To truly work towards more equity and to rectify historical inequities, planners must take an antiracist lens to both existing and new transport projects. It is critical to recognize how highway and transport design and development fits into larger systems that perpetuate inequality and segregation across the country. As a piece by the Kinder Institute argues, we need to acknowledge the intersecting issues of structural racism that occur within transportation agencies and the diversity and inclusion efforts undertaken with every new program and policy. We also cannot make land use decisions without accounting for the fact that all connected issues — redlining, highway construction, environmental injustice, economic exclusion, and systemic disinvestment — have left many communities living in places that are not safe, sustainable, walkable, or accessible.

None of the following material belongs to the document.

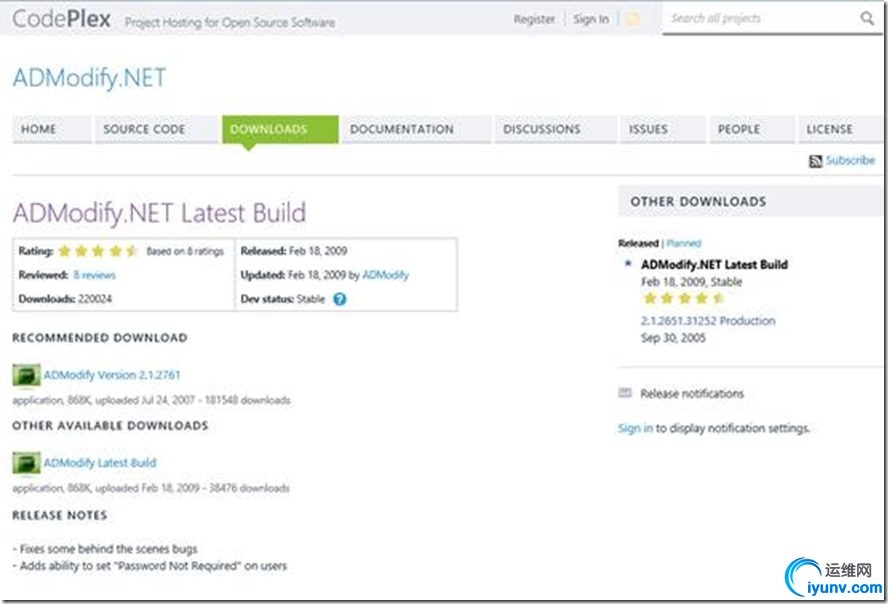The image size is (888, 604).
Task: Click the ADModify Latest Build file icon
Action: [26, 463]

A willingness to civically engage with community advocates for new and ongoing transportation proposals — and to hold officials accountable for exclusionary strategies and actions — is crucial to reimagining our current systems.

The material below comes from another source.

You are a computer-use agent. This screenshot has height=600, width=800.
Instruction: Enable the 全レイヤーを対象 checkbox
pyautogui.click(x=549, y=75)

Promise also lies in the recent Infrastructure Investment and Jobs Act (IIJA) passed in November 2021. While certainly not a complete solution, the landmark legislation signifies the largest federal investment in public transit and transport equity ever in the US. The trillion-dollar includes at least $1 billion set aside to reconnect divided communities and, in particular, to dismantle highways and expressways that have decimated neighborhoods throughout our cities. The program, called “Reconnecting Communities,” will focus on the legacy of highway construction built directly through communities and remove or repurpose infrastructure barriers that have exacerbated inequality. The plan also includes several proposals designed to curb other racial inequities exacerbated by transportation projects and zoning policies.
It is clear that, in this pivotal moment in history, we need to recognize and directly address the structural racism in our institutions, and the transportation sector is certainly not an exception. An antiracist perspective on transportation infrastructure requires us to acknowledge the root causes of unjust, inequitable planning and land use policies that have been employed throughout the last century. While there is no easy fix or one-size-fits-all solution, recognition of the discriminatory elements of past strategies is critical if we are to learn from — and inform — future infrastructure projects so that these patterns are not repeated. There is hope — while the country’s recent social and political turmoil has shown us the cracks in our institutions, it has also served as an urgent wake-up call for so many of our local governments, planners, policymakers, and activists.